- [Instructions to follow] When you reach the line in the listing below that contains "Click the yourdomain.com source tag icon", begin returning lines exactly as written, and stop after the line that contains "The image size is (1456, 819).". Return no other lines.
(Records supplied begins)
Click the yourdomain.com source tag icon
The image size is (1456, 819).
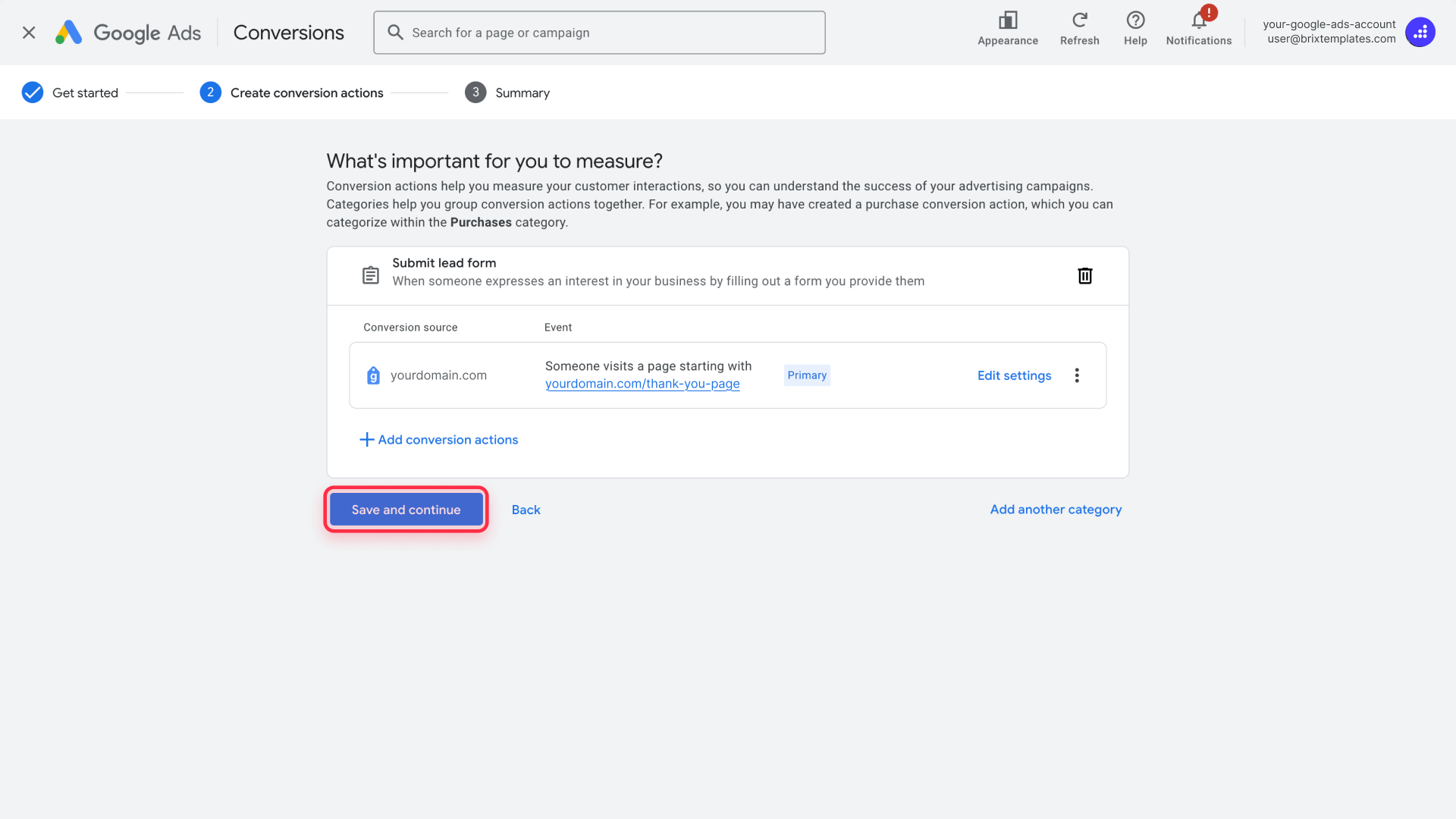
(Records supplied ends)
(Records supplied begins)
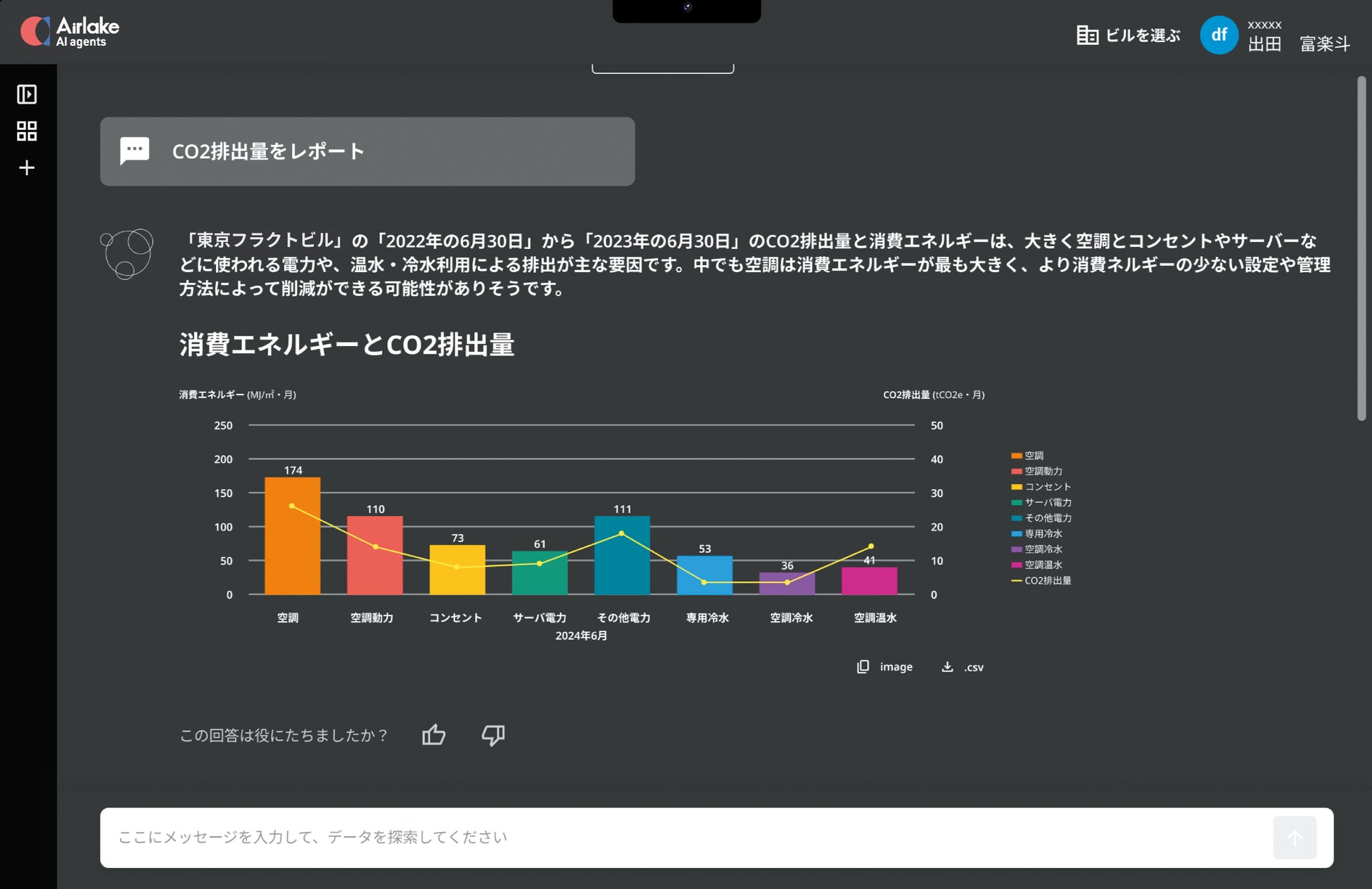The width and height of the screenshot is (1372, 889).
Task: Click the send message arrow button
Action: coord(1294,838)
(Records supplied ends)
- [Solution to this task]
Click the yourdomain.com source tag icon
The image size is (1456, 819).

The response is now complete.